À 11 h, les syndicats du sud de la Haute-Marne avaient appelé à un rassemblement à Langres. Le cortège s’est réuni place Bel Air avant de se rendre place Diderot, à quelques mètres du collège. C’est ici que Jean-Luc Cornesse, secrétaire adjoint du syndicat SNES-FSU, enseigne les sciences économiques et sociales. 

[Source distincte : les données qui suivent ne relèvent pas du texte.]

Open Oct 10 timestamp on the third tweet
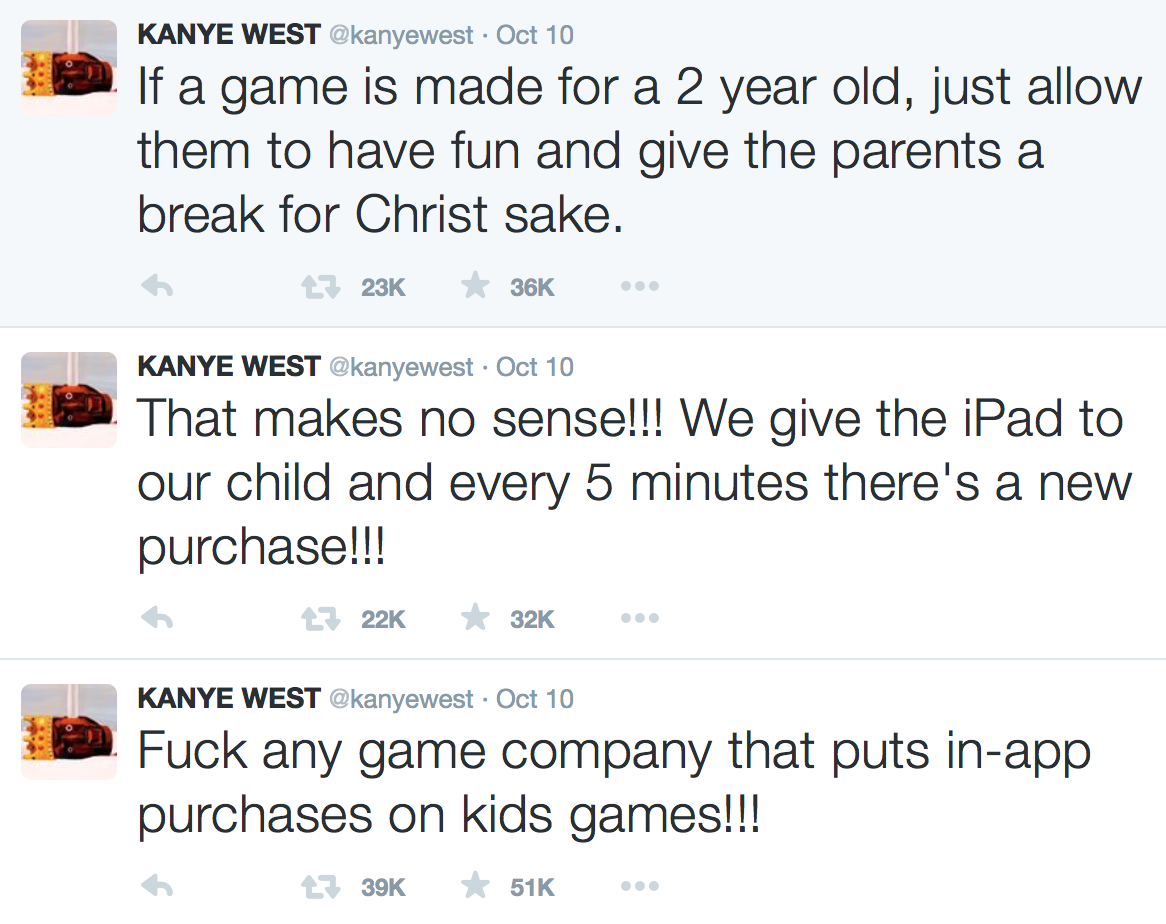 [535, 699]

« Cette réforme des retraites ne se basera plus sur les six derniers mois d’activité mais sur l’ensemble de notre carrière. C’est une remise en cause du contrat dans lequel on s’était engagé. On pouvait éventuellement accepter une rémunération très faible en début de carrière, mais pour terminer avec une rémunération plus décente pour la retraite et la fin de carrière. Il y a des enseignants qui ont 20 ou 30 ans de carrière et qui aujourd’hui font grève et manifestent, et ça c’est du jamais-vu à Langres, où les enseignants se mobilisent peu habituellement. »
 
Slogans, discours et soupe populaire ce matin à Langres / © Maxime Meyer, France 3 Champagne-Ardenne
Slogans, discours et soupe populaire ce matin à Langres / © Maxime Meyer, France 3 Champagne-Ardenne


200 personnes se sont mobilisées à Langres et les manifestants sont encore beaucoup plus nombreux en début d’après-midi à Chaumont. Devant la mairie, des représentants de tous les syndicats grévistes, quelques gilets jaunes et des salariés venus les soutenir. Le cas de Didier Blanchet, conducteur de car à Chaumont. « Je travaille aujourd’hui, mais je suis solidaire avec eux. Il y a un ras-le-bol de tout. Le pouvoir d’achat qui baisse, le gaz, l’électricité, l’essence qui augmentent. Je ne sais pas si il faut tout rebloquer comme l’an dernier mais le gouvernement aurait pu prévoir et écouter les manifestants plus tôt. » Un peu plus loin, Marie-Jeanne Jeandon, agent du Centre hospitalier de Haute-Marne et militante à la CGT, veut aller jusqu’au bout. « Il faut que ça dure. Il faut que le gouvernement comprenne qu’on en a ras-le-bol. On ne baissera pas les bras là ».
 
Plusieurs centaines de personnes ont défilé dans les rues de Chaumont ce jeudi 5 décembre / © Maxime Meyer, France 3 Champagne-Ardenne
Plusieurs centaines de personnes ont défilé dans les rues de Chaumont ce jeudi 5 décembre / © Maxime Meyer, France 3 Champagne-Ardenne


Faire durer le mouvement, c’est toute l’ambition des syndicats descendus dans la rue ce jeudi 5 décembre. Demain, vendredi, à Chaumont, une assemblée générale sera ouverte à tous dès 17 h pour organiser la suite de la mobilisation.